Although anticon. originally provided an alternative platform for geographically disparate but like-minded hip-hop artists when it started in the late 1990s, the label, continually flexible and innovative with its boundaries, has since grown to be equally associated with electronica and indie rock. This unification of genres has been a trademark of Alias since the beginning, and on Resurgam he successfully skips and fuses musical elements from across the board. The opening track, "New to a Few", has its bearings firmly in 80s-era hip-hop and flares with energy and hard-line beats before sliding into vast electronica with the aptly named "I Heart Drum Machines". Here, Boards of Canada-style soundscapes open up the space before collapsing into an upsurge of intricate rhythms and melodic samples that alternately break the flow then bring it back forward. These beats are often fairly stock in sound, but it's Alias' melodic additions that keep the steady pace of Resurgam engaging and refreshing, throwing some unexpected turns into the mix and proving that, stylistically, anything goes.

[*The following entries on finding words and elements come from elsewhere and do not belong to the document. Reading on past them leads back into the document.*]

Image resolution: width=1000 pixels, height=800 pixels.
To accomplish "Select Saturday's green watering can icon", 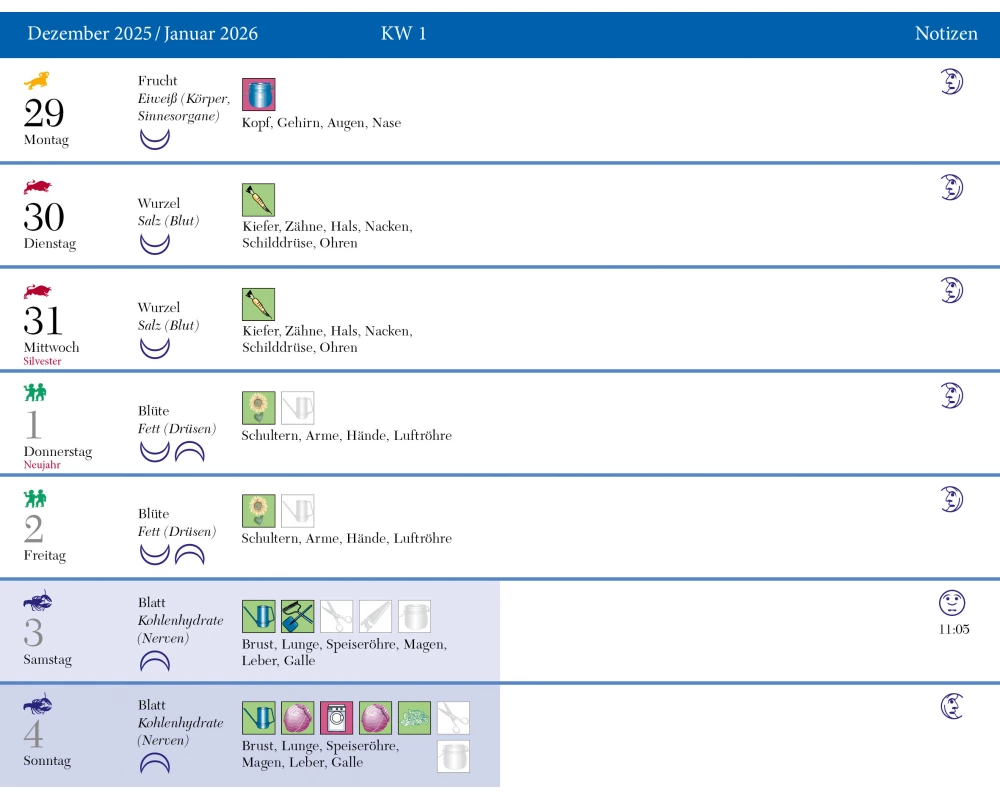I will click(258, 616).

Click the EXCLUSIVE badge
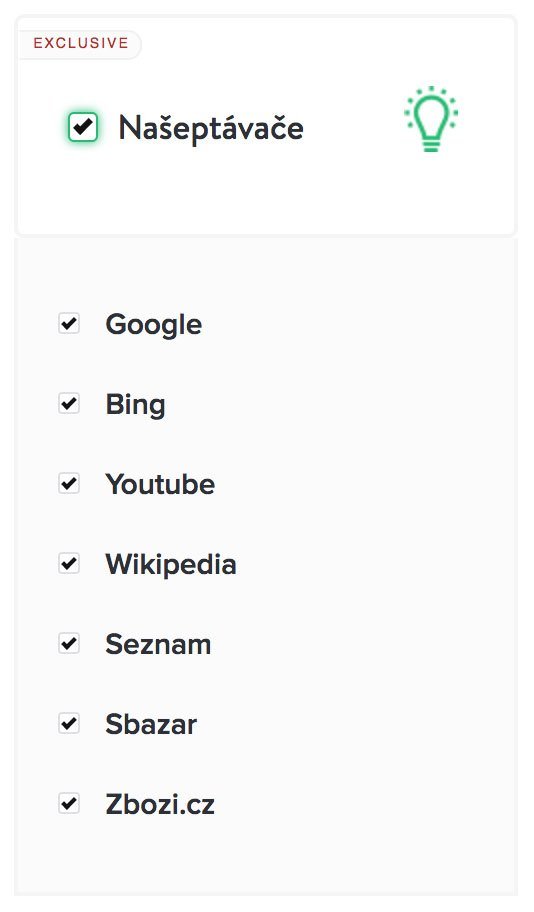tap(80, 44)
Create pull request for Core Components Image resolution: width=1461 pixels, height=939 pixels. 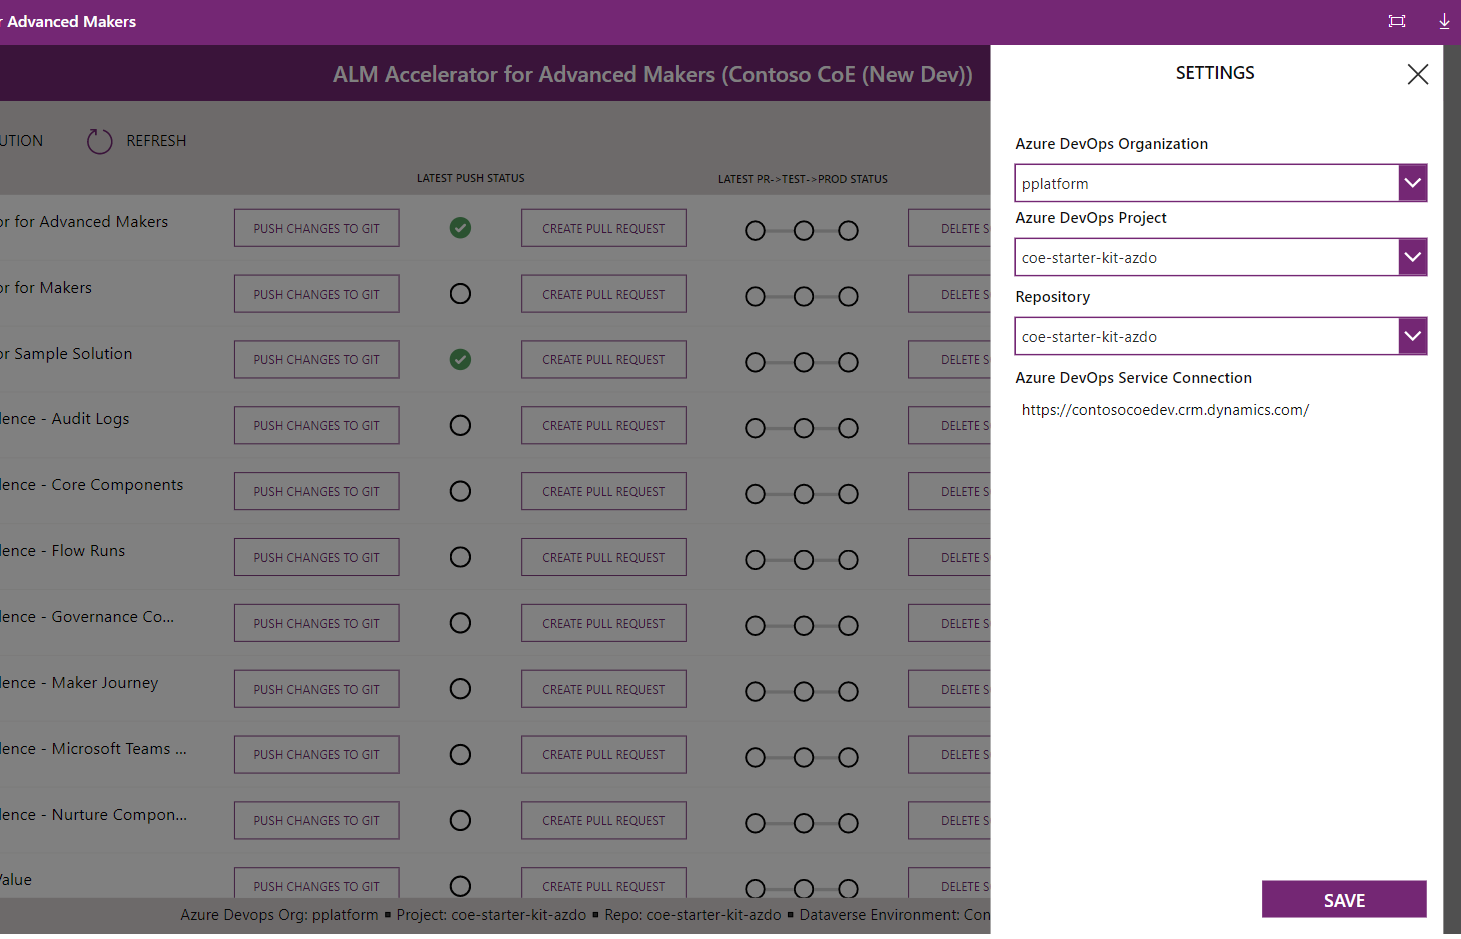tap(603, 491)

Fellow anticon. founder Yoni Wolf (aka Why?) joins Alias on the standout track "Well Water Black", where he ties together his distinctive, introspective monologues with a falsetto melody that wouldn't be out of place on a Flaming Lips record, pitching everything against a jolly background of virtual glockenspiel, happy-go-lucky handclaps, and what sounds like the album's only (thoroughly spectacular) live drum patch. And while tracks such as this conjure images of walking down a sunshiny Oakland avenue with jingling pockets and a spring in one's step, Alias' dice have many sides. Fast-forward six minutes and he's back to an airy instrumental that makes room for all the other ideas searching for space: sad-eyed acoustic indie with the One AM Radio on "Weathering"; propulsive urban electronica on "Autumnal Ego"; clear echoes of Four Tet on "Death Watch"; and the kind of euphoric jams one might expect to hear in a European disco club on "M.G. Jack".

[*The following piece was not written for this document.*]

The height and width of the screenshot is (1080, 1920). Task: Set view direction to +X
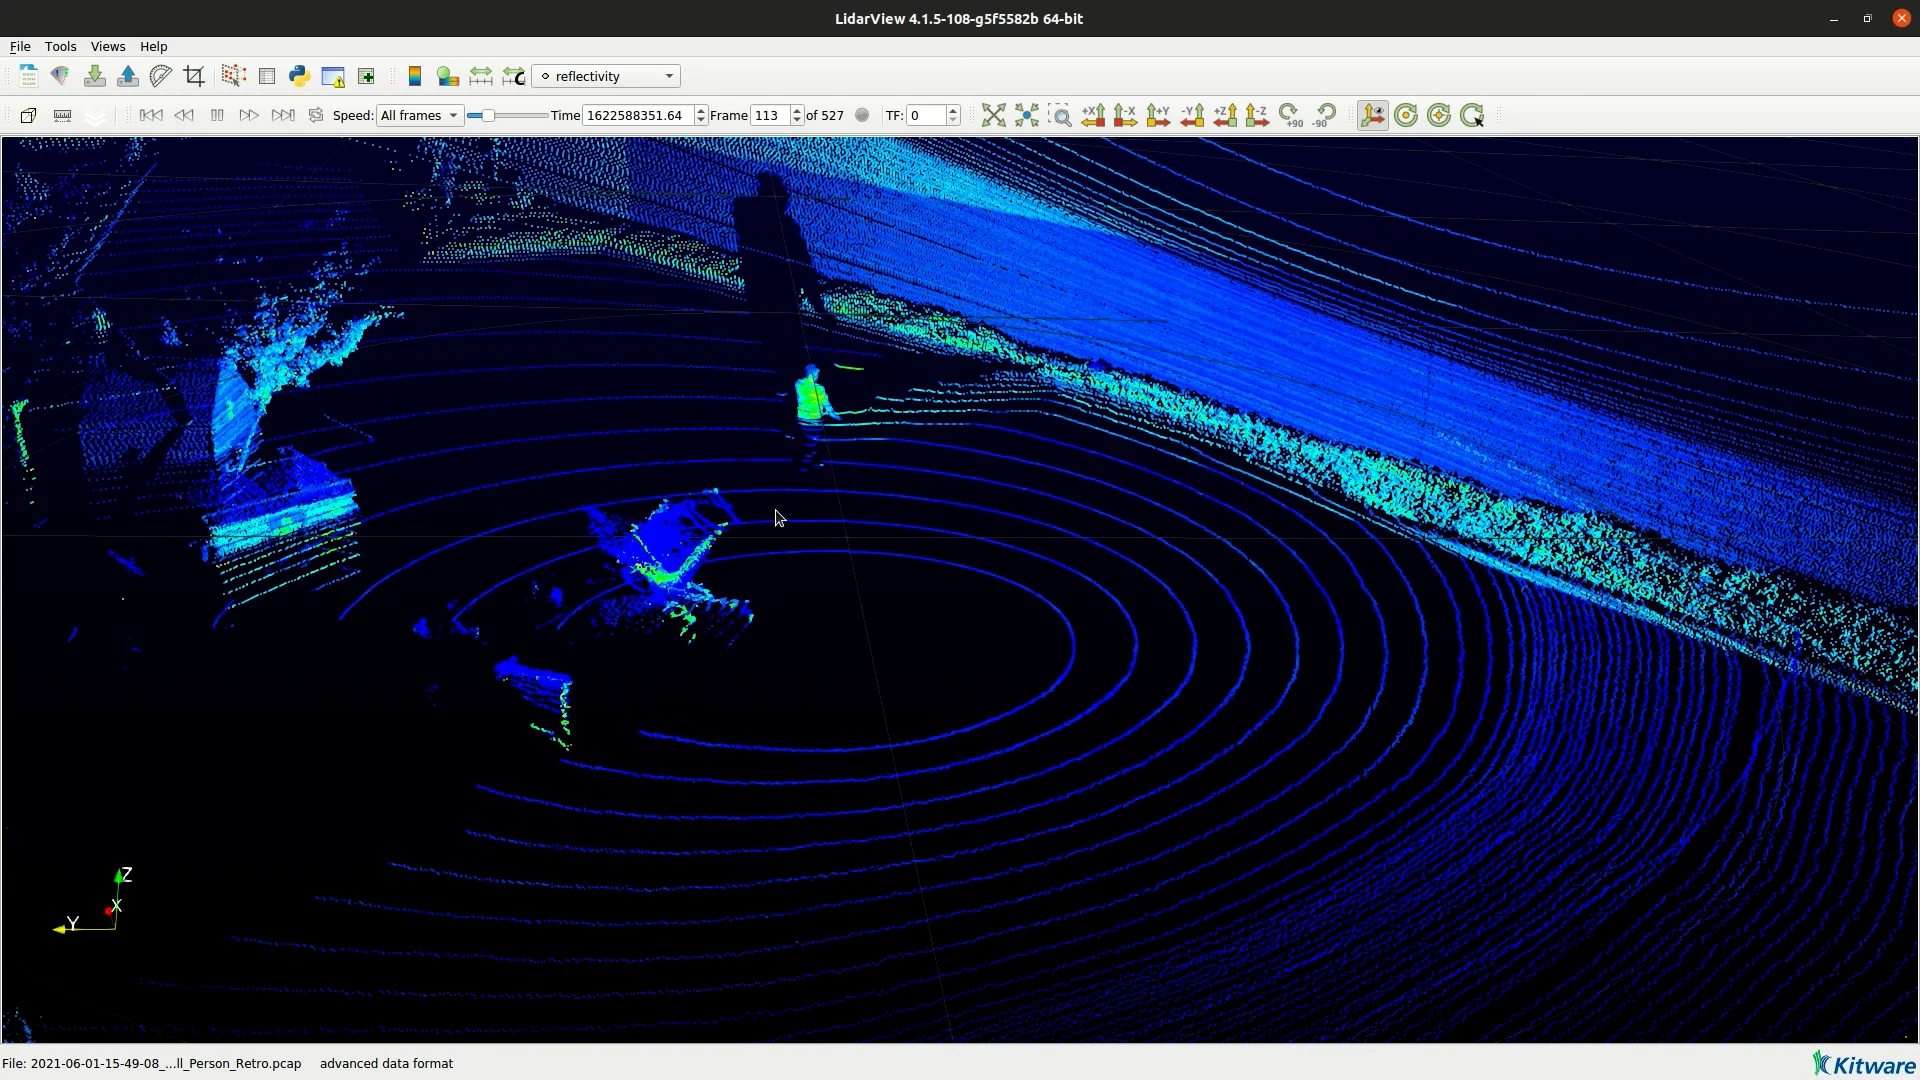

While Resurgam is a record of many different moods, and unashamedly derivative of Alias' influences, it maintains a distinctive, concrete consistency. This is largely due to Alias' impressive talent for arrangements; the material is deftly woven with a great ear for detail, and there really is something to appeal to almost everyone. It is precisely this autonomous yet inclusive approach to creating music that Alias and his anticon. cohorts have always supported, and what makes Resurgam even larger than the sum of its parts.